Planning for a Supercomputing Future[*]
Norm Morse
For most of the past decade, Norman R. Morse has served as leader of the Computing and Communications Division at Los Alamos National Laboratory. He has a bachelor's degree in physics from Texas A&I University, Kingsville, and a master of science in electrical engineering and computer science from the University of New Mexico, Albuquerque. Under his leadership, the Laboratory's computing facilities were expanded to include the newly constructed Data Communications Center and the Advanced Computing Laboratory. In addition, he promoted the use of massively parallel computers, and through his efforts, the facilities now house three Connection Machines—two CM-2s and one CM-5. Norm recently returned to a staff position, where he plans to pursue research in clustered workstation paradigms for high-performance computing.
Over the past few years I, together with other people from Los Alamos National Laboratory, have been examining the state of computing at Los Alamos and have been thinking about what our desired future state of computing might be. I would like to share with you some of the insights
that we have had, as well as some thoughts on the forces that may shape our future.
We used a strategic planning model to guide our thinking. Figure 1 shows that model. From a particular current state of computing, there are many possible future states into which institutional computing can evolve, some of them more desirable than others. There are drivers that determine which one of these possible future states will result. We have been interested in examining this process and trying to understand the various drivers and how to use them to ensure that we arrive at what we perceive to be our desired state of computing.
In the late 1960s and early 1970s, the current state of computing was batch. We had evolved from single-user systems into a batch-processing environment. The future state was going to evolve from that state of technology and from the influences of that time.

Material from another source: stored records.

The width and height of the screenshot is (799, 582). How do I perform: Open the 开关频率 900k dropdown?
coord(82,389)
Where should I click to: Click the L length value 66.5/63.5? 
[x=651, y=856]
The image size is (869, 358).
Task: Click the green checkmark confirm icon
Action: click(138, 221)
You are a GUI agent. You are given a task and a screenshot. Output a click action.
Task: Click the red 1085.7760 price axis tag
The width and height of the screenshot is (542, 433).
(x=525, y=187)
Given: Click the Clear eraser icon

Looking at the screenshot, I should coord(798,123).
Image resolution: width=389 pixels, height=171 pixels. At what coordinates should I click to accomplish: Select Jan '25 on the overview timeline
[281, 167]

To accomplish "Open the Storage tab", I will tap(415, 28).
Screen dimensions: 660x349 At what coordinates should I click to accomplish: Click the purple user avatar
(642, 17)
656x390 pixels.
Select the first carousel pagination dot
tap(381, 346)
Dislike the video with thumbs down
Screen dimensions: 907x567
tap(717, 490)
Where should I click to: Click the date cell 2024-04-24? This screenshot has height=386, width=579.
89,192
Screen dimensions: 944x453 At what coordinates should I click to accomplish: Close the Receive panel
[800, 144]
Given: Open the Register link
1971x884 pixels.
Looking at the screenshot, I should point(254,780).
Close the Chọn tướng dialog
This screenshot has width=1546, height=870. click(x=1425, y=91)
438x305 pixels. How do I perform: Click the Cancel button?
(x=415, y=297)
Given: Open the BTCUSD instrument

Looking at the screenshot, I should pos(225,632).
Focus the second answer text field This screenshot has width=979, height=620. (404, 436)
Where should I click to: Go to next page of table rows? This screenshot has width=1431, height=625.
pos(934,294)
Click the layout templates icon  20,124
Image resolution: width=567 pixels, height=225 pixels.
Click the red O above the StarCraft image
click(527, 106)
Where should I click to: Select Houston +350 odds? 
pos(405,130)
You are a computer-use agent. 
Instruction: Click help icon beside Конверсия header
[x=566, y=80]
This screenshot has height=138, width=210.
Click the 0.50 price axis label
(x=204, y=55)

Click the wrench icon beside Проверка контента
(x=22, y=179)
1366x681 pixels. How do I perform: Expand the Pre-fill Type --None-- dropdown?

The evolution from batch computing to timesharing computing came from a variety of drivers (Figure 2). One major driver was technology: terminals were invented about that time, and some rudimentary network capabilities were developed to support the needs for remote computing. The mainframes essentially didn't change—they were von Neumann central supercomputers. Software was developed to support a timesharing model of computing. And an important, nontechnical factor was that the money for computing came in through the applications that
people were interested in solving. The people who were developing and running those applications were interested in individual productivity.
It may have been in this period of time that we stopped thinking that machine productivity was the most important issue that we had to deal with, and we began to think that the productivity of the individuals who were using the machine should be maximized. So we evolved into a timesharing environment in the 1970s. We recognized the value of a centrally managed network and central services to support timesharing. Mass storage and high-quality print services became an important part of the network.
In the 1980s we went from a timesharing environment to a distributed environment (Figure 3). And again, the important influences that drove us from timesharing to distributed included advances in technology. But there were also other factors: a large user community required more control of their computing resource, and they valued the great increase in interactivity that came from having a dedicated computer on their desks.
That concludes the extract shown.